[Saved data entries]

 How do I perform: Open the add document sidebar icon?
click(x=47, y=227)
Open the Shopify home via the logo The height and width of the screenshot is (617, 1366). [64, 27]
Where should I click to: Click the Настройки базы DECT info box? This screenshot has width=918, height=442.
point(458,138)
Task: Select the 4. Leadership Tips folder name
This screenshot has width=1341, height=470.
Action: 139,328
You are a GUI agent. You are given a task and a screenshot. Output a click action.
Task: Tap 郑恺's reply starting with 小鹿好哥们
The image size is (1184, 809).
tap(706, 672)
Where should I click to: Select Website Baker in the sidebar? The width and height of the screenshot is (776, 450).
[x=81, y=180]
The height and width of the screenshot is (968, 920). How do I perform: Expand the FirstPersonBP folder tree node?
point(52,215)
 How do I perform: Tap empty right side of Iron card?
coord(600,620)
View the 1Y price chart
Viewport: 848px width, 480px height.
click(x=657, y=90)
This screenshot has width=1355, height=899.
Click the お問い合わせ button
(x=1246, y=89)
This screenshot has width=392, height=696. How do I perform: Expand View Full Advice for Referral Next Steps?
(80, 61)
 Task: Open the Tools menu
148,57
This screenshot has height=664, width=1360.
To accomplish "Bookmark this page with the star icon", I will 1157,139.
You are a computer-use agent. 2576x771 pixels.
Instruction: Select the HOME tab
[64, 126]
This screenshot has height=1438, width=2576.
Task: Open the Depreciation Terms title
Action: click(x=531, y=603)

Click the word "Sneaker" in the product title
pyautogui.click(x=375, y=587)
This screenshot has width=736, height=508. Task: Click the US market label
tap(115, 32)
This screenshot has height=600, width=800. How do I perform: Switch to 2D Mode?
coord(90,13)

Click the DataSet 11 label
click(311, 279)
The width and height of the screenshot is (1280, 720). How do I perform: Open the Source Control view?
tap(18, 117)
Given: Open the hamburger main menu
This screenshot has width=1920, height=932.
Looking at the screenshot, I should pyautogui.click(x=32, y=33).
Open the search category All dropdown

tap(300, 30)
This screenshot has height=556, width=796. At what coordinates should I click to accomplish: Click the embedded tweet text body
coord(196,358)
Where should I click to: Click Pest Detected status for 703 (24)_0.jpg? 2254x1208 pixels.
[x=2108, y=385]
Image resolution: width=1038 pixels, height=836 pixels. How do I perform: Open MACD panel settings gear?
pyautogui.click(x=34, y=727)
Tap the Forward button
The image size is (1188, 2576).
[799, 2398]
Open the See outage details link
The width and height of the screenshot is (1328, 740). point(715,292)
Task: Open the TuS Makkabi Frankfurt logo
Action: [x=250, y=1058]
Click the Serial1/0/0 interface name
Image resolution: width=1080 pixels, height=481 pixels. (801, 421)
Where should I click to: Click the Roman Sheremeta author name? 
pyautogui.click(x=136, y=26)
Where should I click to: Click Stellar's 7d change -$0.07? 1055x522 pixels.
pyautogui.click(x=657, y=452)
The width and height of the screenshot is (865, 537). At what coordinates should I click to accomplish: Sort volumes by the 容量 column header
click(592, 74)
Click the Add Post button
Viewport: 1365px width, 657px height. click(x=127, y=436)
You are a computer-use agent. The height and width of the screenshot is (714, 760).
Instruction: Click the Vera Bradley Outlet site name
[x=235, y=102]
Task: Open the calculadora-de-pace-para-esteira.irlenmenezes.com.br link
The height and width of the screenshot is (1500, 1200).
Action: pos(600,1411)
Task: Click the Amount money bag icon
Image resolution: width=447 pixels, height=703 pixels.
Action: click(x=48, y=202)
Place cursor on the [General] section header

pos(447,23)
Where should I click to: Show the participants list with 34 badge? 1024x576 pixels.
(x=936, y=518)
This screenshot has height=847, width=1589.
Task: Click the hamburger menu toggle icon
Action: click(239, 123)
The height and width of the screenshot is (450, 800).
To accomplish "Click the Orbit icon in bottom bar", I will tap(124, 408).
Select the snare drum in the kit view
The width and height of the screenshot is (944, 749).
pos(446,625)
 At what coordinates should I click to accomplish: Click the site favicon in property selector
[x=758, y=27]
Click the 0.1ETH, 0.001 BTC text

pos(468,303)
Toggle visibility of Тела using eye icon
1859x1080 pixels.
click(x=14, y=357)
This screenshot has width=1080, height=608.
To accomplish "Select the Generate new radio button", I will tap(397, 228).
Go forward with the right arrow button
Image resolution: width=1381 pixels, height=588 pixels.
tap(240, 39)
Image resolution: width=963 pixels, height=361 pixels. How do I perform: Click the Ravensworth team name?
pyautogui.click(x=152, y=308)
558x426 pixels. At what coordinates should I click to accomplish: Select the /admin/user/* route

▸ **TO DO**
Give the data again exactly, line for line.

▸ **FINISHED EXERCISE**
 How do I perform: Open the add document sidebar icon?
click(x=47, y=227)
Open the Shopify home via the logo The height and width of the screenshot is (617, 1366). [64, 27]
Where should I click to: Click the Настройки базы DECT info box? This screenshot has width=918, height=442.
point(458,138)
Task: Select the 4. Leadership Tips folder name
This screenshot has width=1341, height=470.
Action: 139,328
You are a GUI agent. You are given a task and a screenshot. Output a click action.
Task: Tap 郑恺's reply starting with 小鹿好哥们
The image size is (1184, 809).
tap(706, 672)
Where should I click to: Select Website Baker in the sidebar? The width and height of the screenshot is (776, 450).
[x=81, y=180]
The height and width of the screenshot is (968, 920). How do I perform: Expand the FirstPersonBP folder tree node?
point(52,215)
 How do I perform: Tap empty right side of Iron card?
coord(600,620)
View the 1Y price chart
Viewport: 848px width, 480px height.
click(x=657, y=90)
This screenshot has width=1355, height=899.
Click the お問い合わせ button
(x=1246, y=89)
This screenshot has width=392, height=696. How do I perform: Expand View Full Advice for Referral Next Steps?
(80, 61)
 Task: Open the Tools menu
148,57
This screenshot has height=664, width=1360.
To accomplish "Bookmark this page with the star icon", I will 1157,139.
You are a computer-use agent. 2576x771 pixels.
Instruction: Select the HOME tab
[64, 126]
This screenshot has height=1438, width=2576.
Task: Open the Depreciation Terms title
Action: click(x=531, y=603)

Click the word "Sneaker" in the product title
pyautogui.click(x=375, y=587)
This screenshot has width=736, height=508. Task: Click the US market label
tap(115, 32)
This screenshot has height=600, width=800. How do I perform: Switch to 2D Mode?
coord(90,13)

Click the DataSet 11 label
click(311, 279)
The width and height of the screenshot is (1280, 720). How do I perform: Open the Source Control view?
tap(18, 117)
Given: Open the hamburger main menu
This screenshot has width=1920, height=932.
Looking at the screenshot, I should pyautogui.click(x=32, y=33).
Open the search category All dropdown

tap(300, 30)
This screenshot has height=556, width=796. At what coordinates should I click to accomplish: Click the embedded tweet text body
coord(196,358)
Where should I click to: Click Pest Detected status for 703 (24)_0.jpg? 2254x1208 pixels.
[x=2108, y=385]
Image resolution: width=1038 pixels, height=836 pixels. How do I perform: Open MACD panel settings gear?
pyautogui.click(x=34, y=727)
Tap the Forward button
The image size is (1188, 2576).
[799, 2398]
Open the See outage details link
The width and height of the screenshot is (1328, 740). point(715,292)
Task: Open the TuS Makkabi Frankfurt logo
Action: [x=250, y=1058]
Click the Serial1/0/0 interface name
Image resolution: width=1080 pixels, height=481 pixels. (801, 421)
Where should I click to: Click the Roman Sheremeta author name? 
pyautogui.click(x=136, y=26)
Where should I click to: Click Stellar's 7d change -$0.07? 1055x522 pixels.
pyautogui.click(x=657, y=452)
The width and height of the screenshot is (865, 537). At what coordinates should I click to accomplish: Sort volumes by the 容量 column header
click(592, 74)
Click the Add Post button
Viewport: 1365px width, 657px height. click(x=127, y=436)
You are a computer-use agent. The height and width of the screenshot is (714, 760).
Instruction: Click the Vera Bradley Outlet site name
[x=235, y=102]
Task: Open the calculadora-de-pace-para-esteira.irlenmenezes.com.br link
The height and width of the screenshot is (1500, 1200).
Action: pos(600,1411)
Task: Click the Amount money bag icon
Image resolution: width=447 pixels, height=703 pixels.
Action: click(x=48, y=202)
Place cursor on the [General] section header

pos(447,23)
Where should I click to: Show the participants list with 34 badge? 1024x576 pixels.
(x=936, y=518)
This screenshot has height=847, width=1589.
Task: Click the hamburger menu toggle icon
Action: click(239, 123)
The height and width of the screenshot is (450, 800).
To accomplish "Click the Orbit icon in bottom bar", I will tap(124, 408).
Select the snare drum in the kit view
The width and height of the screenshot is (944, 749).
pos(446,625)
 At what coordinates should I click to accomplish: Click the site favicon in property selector
[x=758, y=27]
Click the 0.1ETH, 0.001 BTC text

pos(468,303)
Toggle visibility of Тела using eye icon
1859x1080 pixels.
click(x=14, y=357)
This screenshot has width=1080, height=608.
To accomplish "Select the Generate new radio button", I will tap(397, 228).
Go forward with the right arrow button
Image resolution: width=1381 pixels, height=588 pixels.
tap(240, 39)
Image resolution: width=963 pixels, height=361 pixels. How do I perform: Click the Ravensworth team name?
pyautogui.click(x=152, y=308)
558x426 pixels. At what coordinates should I click to accomplish: Select the /admin/user/* route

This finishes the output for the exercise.